Our Privacy Policy applies only to information collected and processed by us through the Service. Once your information is transmitted to a third-party service at your direction, the handling of that information is governed by the third party's privacy policy.

14. Changes to This Privacy Policy

We may update this Privacy Policy from time to time to reflect changes in our practices, the Service, or applicable law.
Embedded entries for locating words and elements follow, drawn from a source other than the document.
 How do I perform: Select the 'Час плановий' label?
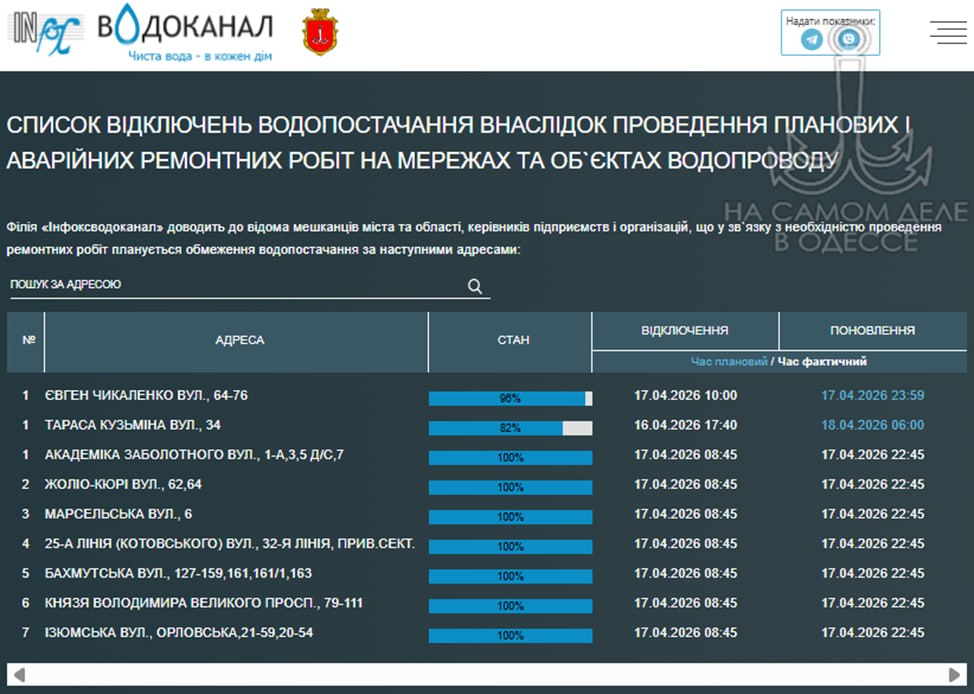pos(729,362)
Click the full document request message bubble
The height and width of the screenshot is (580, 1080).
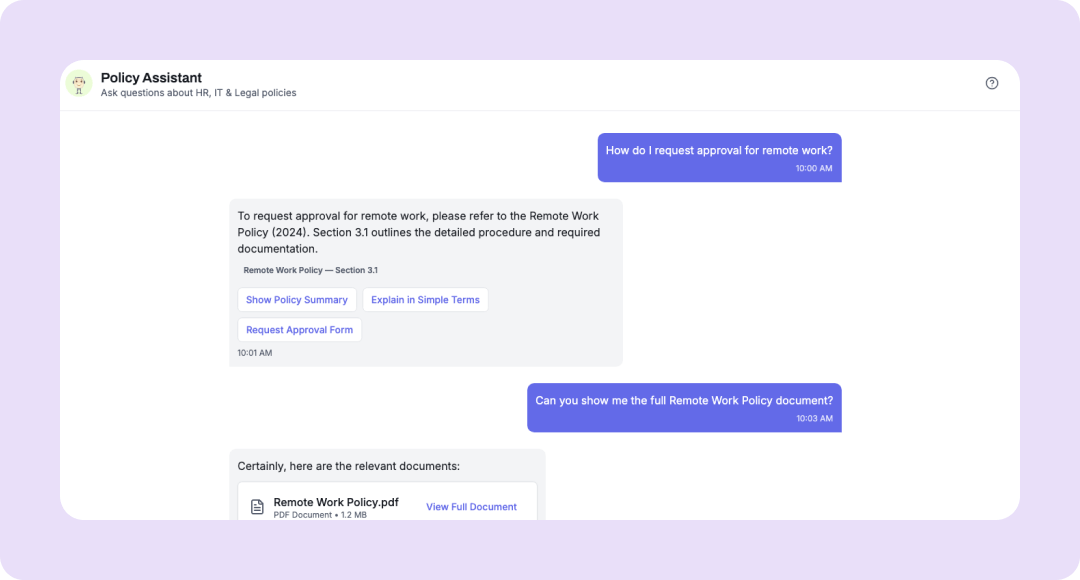(683, 400)
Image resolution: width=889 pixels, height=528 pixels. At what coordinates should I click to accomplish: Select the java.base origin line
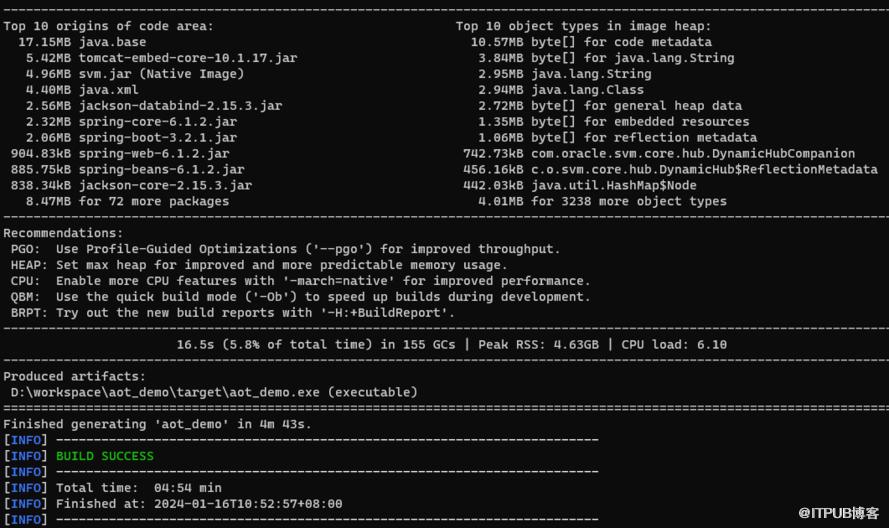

Notification of material changes: Material changes will be communicated via email and/or through a notification on the dashboard at least thirty (30) days before taking effect.
Last Updated date: The "Last Updated" date at the top of this Policy will be revised to reflect the date of the most recent changes.
Acceptance of changes: Continued use of the Service after the effective date of changes constitutes acceptance of the revised Privacy Policy.
Right to cancel: If you do not agree with the revised Privacy Policy, you may cancel your subscription before the effective date of the changes. Please refer to our Terms of Service for information about cancellation.

15. Privacy Officer and Contact Information

Valery Technologies Inc. has designated a Privacy Officer responsible for overseeing our privacy practices and compliance with applicable privacy laws.

Contact Our Privacy Officer

Privacy Officer Valery Technologies Inc.

Email: privacy@meetyourhomies.com
Mailing Address: 390 Edgeley Blvd #18, Vaughan, ON L4K 3Z6

We will acknowledge receipt of your inquiry or request and respond within the timeframe required by applicable law.

Complaints and Escalation

If you are not satisfied with our response to your privacy inquiry or complaint, you may escalate your complaint to the applicable regulatory authority:

Canada:

Federal: Office of the Privacy Commissioner of Canada — www.priv.gc.ca
Ontario: Information and Privacy Commissioner of Ontario — www.ipc.on.ca
Quebec: Commission d'accès à l'information du Québec — www.cai.gouv.qc.ca
Alberta: Office of the Information and Privacy Commissioner of Alberta — www.oipc.ab.ca
British Columbia: Office of the Information and Privacy Commissioner for British Columbia — www.oipc.bc.ca

United States:

California: California Attorney General — oag.ca.gov
Other US States: Your state's Attorney General or applicable regulatory authority

This Privacy Policy is effective as of March 1, 2026.